Paul tells the Corinthians, not long after mentioning the scandal and the foolishness of the cross, that he “decided to know nothing among you except Jesus Christ and him crucified” (1 Corinthians 2:2). The reason was, he said, so that their faith “might not rest in human wisdom” – in other words, in what the Tree of the Knowledge of Good and Evil gave – “but in the power of God,” the power of the Tree of Life (1 Corinthians 2:5). Right now, we're in the middle of the Week of Prayer for Christian Unity, because – contrary to the express wish of Jesus – Christians have fractured from the unity he gave to his Church in the beginning. These different denominations, these self-governed 'non-denominational' churches – none of that was what Jesus gave his Church. He gave the Church a unity to gather around, be fed by, and abide in a single Tree of Life. That was what Paul proclaimed: that Jesus “might reconcile us both to God in one body through the cross,” through the Tree of Life he became on Calvary. And our prayer and passion should be to resolve these divisions, to reconcile into the one unity of the Church, to really become a single kingdom of peace, for the sake of that life.
And I will tell you this: there is nothing more unifying, nothing more powerful, nothing more healing for all these sicknesses of life – including our disunity – than to gather around the Tree of Life, than to gaze at Christ crucified, than to cling to that old rugged cross, than to feast on the fruit of his love. So come. Come and stand at the foot of the cross, and know you tread ground holier than Adam and Eve trod. Come, stretch out your hand to him, and take what the cross is offering. Lay hold of life – at great cost does it grow for you to take!

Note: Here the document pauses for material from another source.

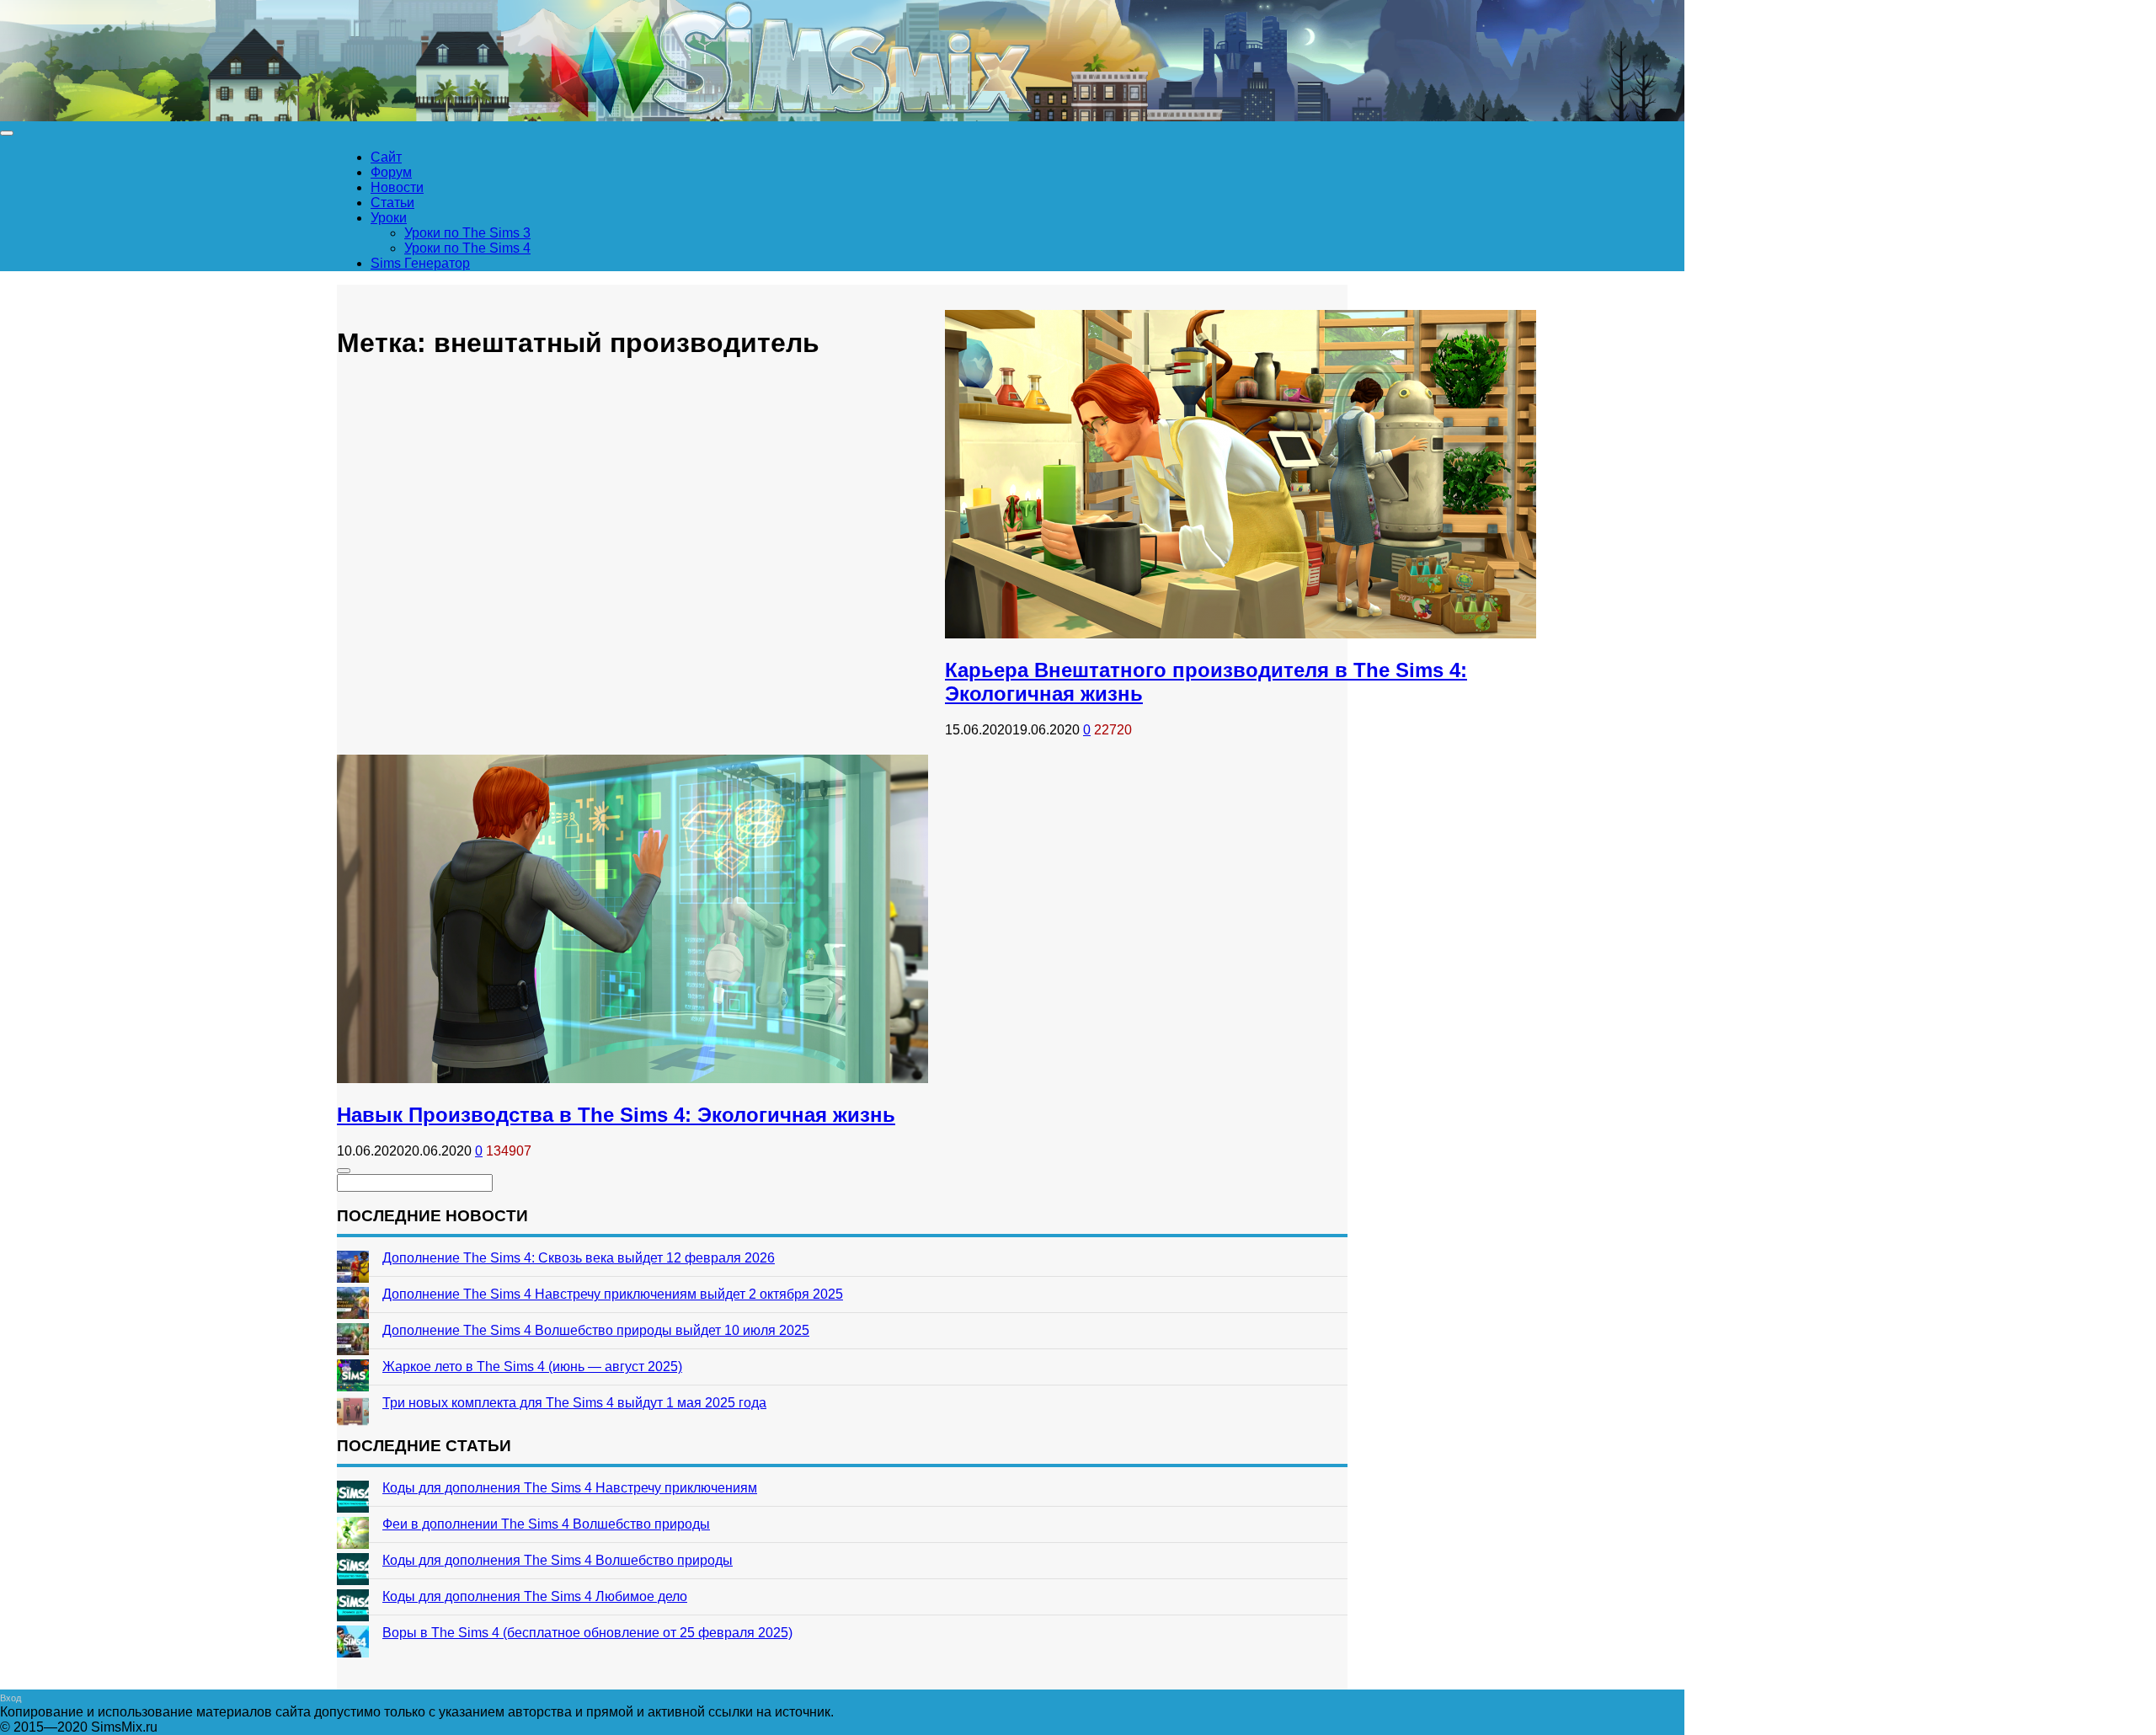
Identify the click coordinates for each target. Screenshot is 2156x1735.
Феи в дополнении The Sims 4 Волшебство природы (546, 1524)
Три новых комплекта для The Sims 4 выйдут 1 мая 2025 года (574, 1403)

I'll close with a quote from a medieval bishop, one of the great scientists of his day: “It is right for the blessed cross to be called the tree of life, because by the fruit of that tree of paradise, the human being, if he had not sinned, would have been able to make his life everlasting. So by the fruit of the tree of the cross, the life of grace is made everlasting. The fruit of the tree of the cross is Christ … Other trees, though they bear fruit from which one may live, do not bear the fruit which is life. The tree of the cross not only bore fruit one could live on, but the fruit which is Life. … And on this tree of life, he put death to death and gave life to the dead.”6 Thanks be to God, who makes us alive by Christ crucified, our Tree of Life which saves all creation! Amen.
1 Ephrem the Syrian, Hymns on Virginity 16.10, in Kathleen E. McVey, tr., Ephrem the Syrian: Hymns (Paulist Press, 1989), 332.
2 Origen of Alexandria, Homilies on Exodus 7.1, in Fathers of the Church: A New Translation 71:302.
3 Justin Martyr, Dialogue with Trypho 86.1, in Fathers of the Church: A New Translation 6:285.
4 Gregory of Nazianzus, Oration 29.20, in Popular Patristics Series 23:88.
5 Ephrem the Syrian, Hymns on Virginity 51.8, in Kathleen E. McVey, tr., Ephrem the Syrian: Hymns (Paulist Press, 1989), 463.
6 Robert Grosseteste, Hexaemeron 11.8.2, in C. F. J. Martin, tr., Robert Grosseteste: On the Six Days of Creation (Oxford University Press, 1996), 322.